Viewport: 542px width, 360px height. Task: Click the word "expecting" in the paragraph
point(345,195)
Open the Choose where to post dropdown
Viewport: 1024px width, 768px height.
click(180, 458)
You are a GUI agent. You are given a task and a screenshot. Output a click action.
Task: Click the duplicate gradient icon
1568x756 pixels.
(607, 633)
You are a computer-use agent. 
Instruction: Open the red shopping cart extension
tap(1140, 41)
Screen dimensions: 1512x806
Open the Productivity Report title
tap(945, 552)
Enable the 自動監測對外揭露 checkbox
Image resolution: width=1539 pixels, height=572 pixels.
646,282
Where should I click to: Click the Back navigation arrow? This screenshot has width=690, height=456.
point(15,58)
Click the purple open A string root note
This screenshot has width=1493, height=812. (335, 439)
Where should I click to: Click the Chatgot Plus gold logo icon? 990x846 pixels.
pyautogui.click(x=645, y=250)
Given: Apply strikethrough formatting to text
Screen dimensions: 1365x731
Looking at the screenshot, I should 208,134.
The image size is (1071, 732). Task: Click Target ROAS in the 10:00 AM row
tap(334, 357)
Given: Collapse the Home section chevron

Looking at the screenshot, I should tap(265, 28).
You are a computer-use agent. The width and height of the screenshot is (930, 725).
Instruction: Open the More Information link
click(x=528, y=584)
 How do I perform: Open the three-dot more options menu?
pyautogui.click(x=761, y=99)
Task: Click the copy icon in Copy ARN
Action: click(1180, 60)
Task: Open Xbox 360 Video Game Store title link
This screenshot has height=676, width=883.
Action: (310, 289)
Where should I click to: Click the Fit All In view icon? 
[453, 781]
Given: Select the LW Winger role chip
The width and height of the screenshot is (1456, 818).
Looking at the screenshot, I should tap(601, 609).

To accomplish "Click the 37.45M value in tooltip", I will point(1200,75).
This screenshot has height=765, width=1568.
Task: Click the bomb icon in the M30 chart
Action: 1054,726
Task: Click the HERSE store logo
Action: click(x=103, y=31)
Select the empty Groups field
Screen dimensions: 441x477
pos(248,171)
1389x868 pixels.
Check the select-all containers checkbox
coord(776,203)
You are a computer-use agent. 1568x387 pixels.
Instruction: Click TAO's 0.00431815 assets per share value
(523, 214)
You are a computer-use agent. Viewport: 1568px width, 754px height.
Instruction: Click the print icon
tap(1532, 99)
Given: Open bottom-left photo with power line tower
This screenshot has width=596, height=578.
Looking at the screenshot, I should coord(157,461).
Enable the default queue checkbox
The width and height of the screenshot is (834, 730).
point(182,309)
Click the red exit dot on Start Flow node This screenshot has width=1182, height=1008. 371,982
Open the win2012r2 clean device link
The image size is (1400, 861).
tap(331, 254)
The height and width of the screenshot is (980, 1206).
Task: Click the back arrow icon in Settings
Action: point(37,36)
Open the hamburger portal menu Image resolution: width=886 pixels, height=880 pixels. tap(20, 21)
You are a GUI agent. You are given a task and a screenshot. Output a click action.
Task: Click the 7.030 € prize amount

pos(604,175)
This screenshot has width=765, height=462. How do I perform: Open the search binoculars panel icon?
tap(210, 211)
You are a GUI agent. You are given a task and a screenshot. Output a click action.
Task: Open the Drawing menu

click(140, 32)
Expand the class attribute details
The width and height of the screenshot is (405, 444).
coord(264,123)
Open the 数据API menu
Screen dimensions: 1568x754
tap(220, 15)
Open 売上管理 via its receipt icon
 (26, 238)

__THE PROBLEM__. Reproduce the lines of the listing without any change, starting with the line that contains "How do I perform: Open the three-dot" and going on through the line that contains "Click the red", both included.

__THE RESULT__.
 How do I perform: Open the three-dot more options menu?
pyautogui.click(x=761, y=99)
Task: Click the copy icon in Copy ARN
Action: click(1180, 60)
Task: Open Xbox 360 Video Game Store title link
This screenshot has height=676, width=883.
Action: (310, 289)
Where should I click to: Click the Fit All In view icon? 
[453, 781]
Given: Select the LW Winger role chip
The width and height of the screenshot is (1456, 818).
Looking at the screenshot, I should tap(601, 609).

To accomplish "Click the 37.45M value in tooltip", I will point(1200,75).
This screenshot has height=765, width=1568.
Task: Click the bomb icon in the M30 chart
Action: 1054,726
Task: Click the HERSE store logo
Action: click(x=103, y=31)
Select the empty Groups field
Screen dimensions: 441x477
pos(248,171)
1389x868 pixels.
Check the select-all containers checkbox
coord(776,203)
You are a computer-use agent. 1568x387 pixels.
Instruction: Click TAO's 0.00431815 assets per share value
(523, 214)
You are a computer-use agent. Viewport: 1568px width, 754px height.
Instruction: Click the print icon
tap(1532, 99)
Given: Open bottom-left photo with power line tower
This screenshot has width=596, height=578.
Looking at the screenshot, I should coord(157,461).
Enable the default queue checkbox
The width and height of the screenshot is (834, 730).
point(182,309)
Click the red exit dot on Start Flow node This screenshot has width=1182, height=1008. 371,982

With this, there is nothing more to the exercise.